(Stored items)
○ ○ ○ ○ ○ ○ ○
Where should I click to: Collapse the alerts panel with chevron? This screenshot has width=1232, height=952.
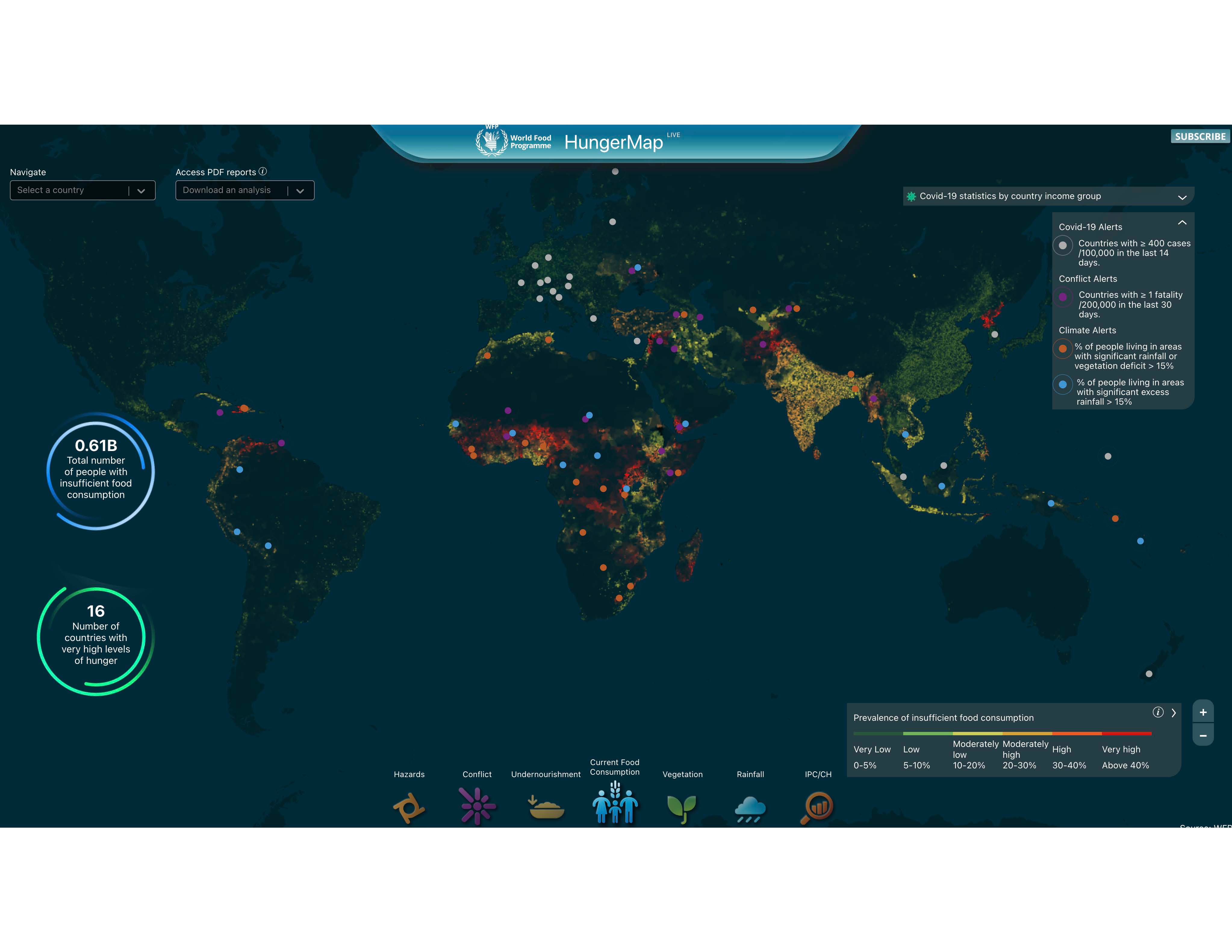[x=1182, y=223]
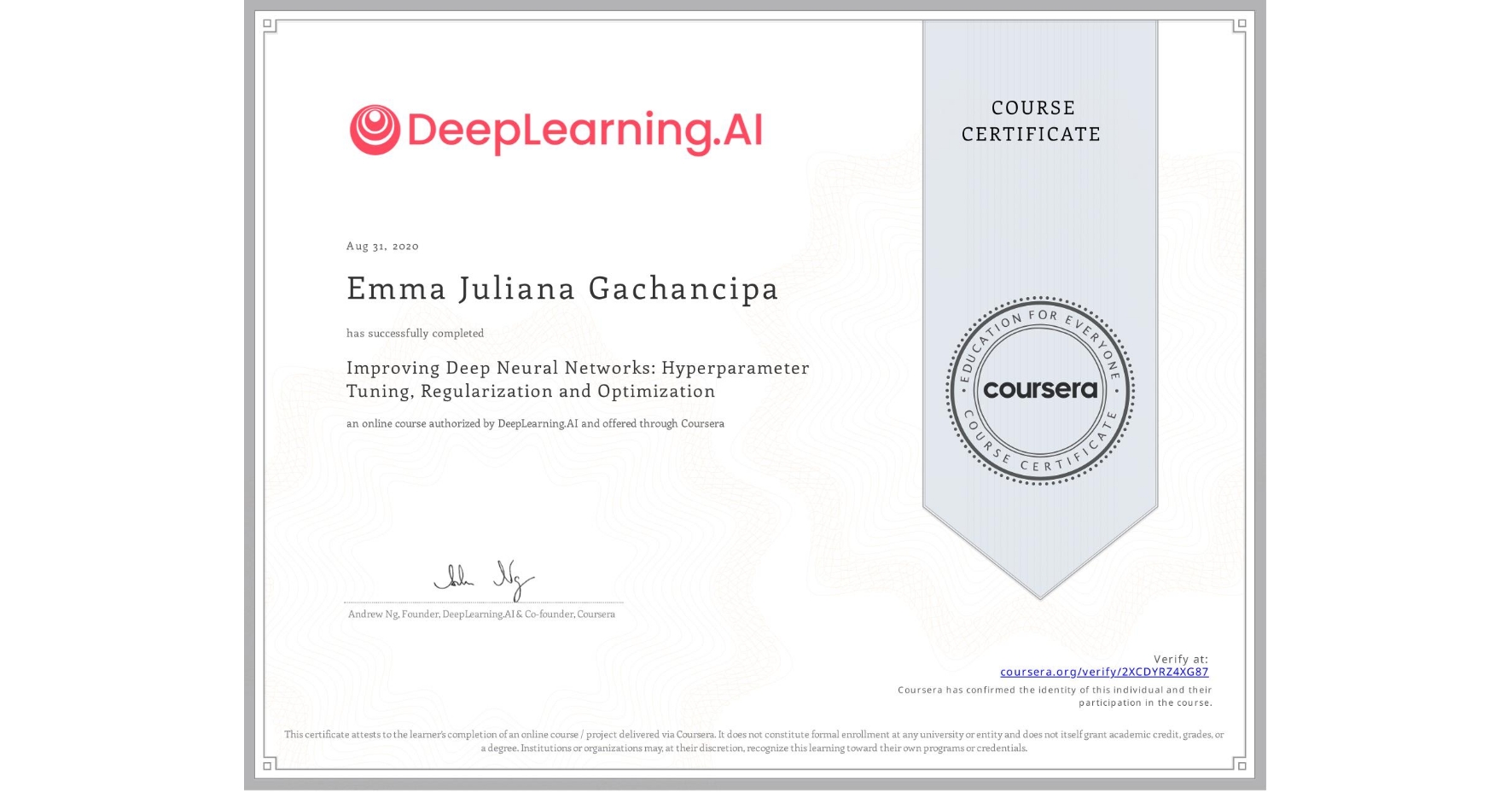The height and width of the screenshot is (792, 1512).
Task: Click the name Emma Juliana Gachancipa
Action: pyautogui.click(x=561, y=289)
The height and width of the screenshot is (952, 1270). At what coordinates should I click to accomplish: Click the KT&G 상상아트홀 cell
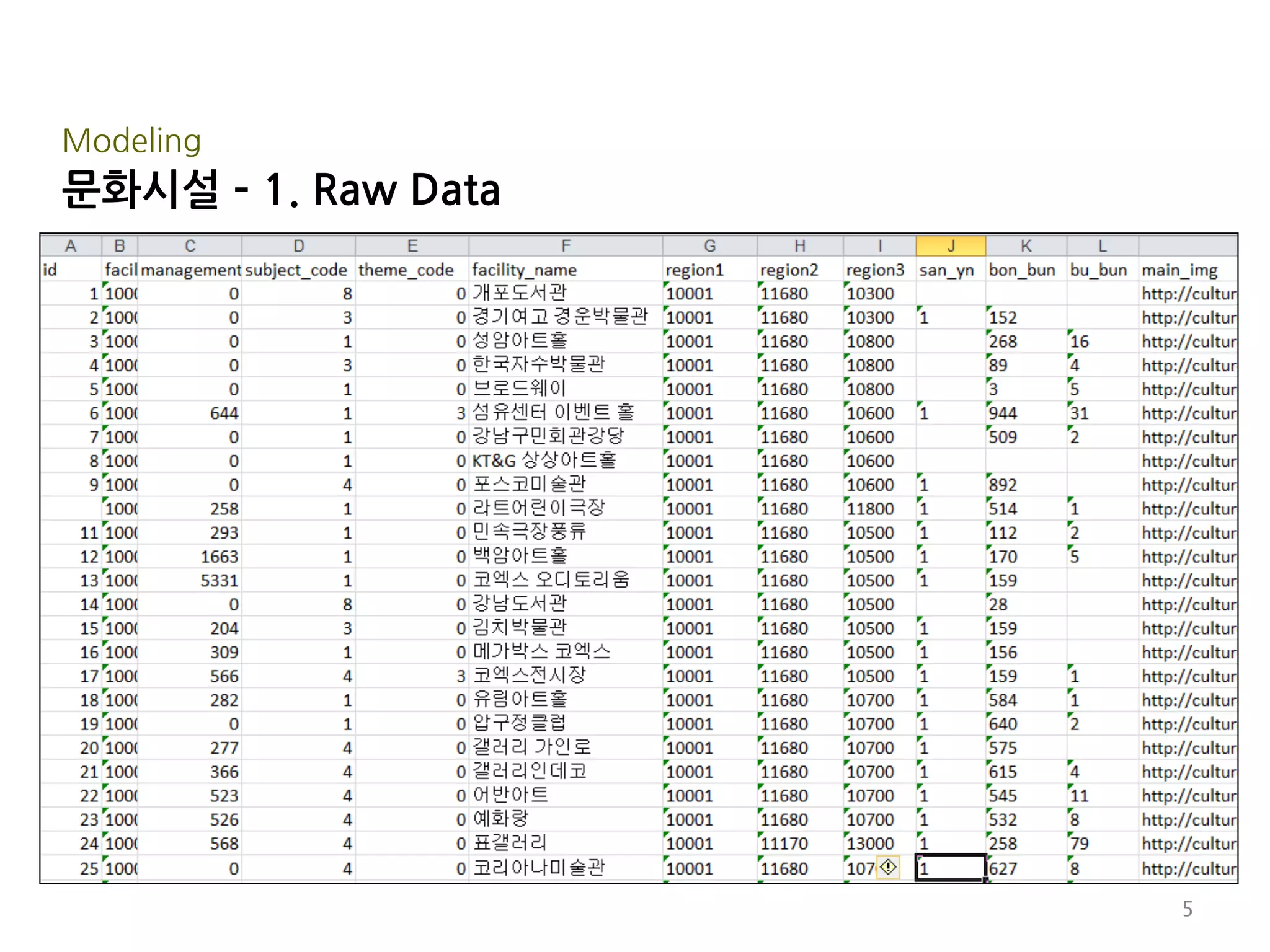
○ ○ ○ ○ ○ ○ ○
Action item
Exactly as given, transcribe every line of the data, but not its images.

Exercise answer
Where should I click to: Collapse the alerts panel with chevron? This screenshot has width=1232, height=952.
[x=1182, y=223]
The height and width of the screenshot is (792, 1512).
Task: Click the name Emma Juliana Gachancipa
Action: pyautogui.click(x=561, y=289)
The height and width of the screenshot is (952, 1270). At what coordinates should I click to accomplish: Click the KT&G 상상아트홀 cell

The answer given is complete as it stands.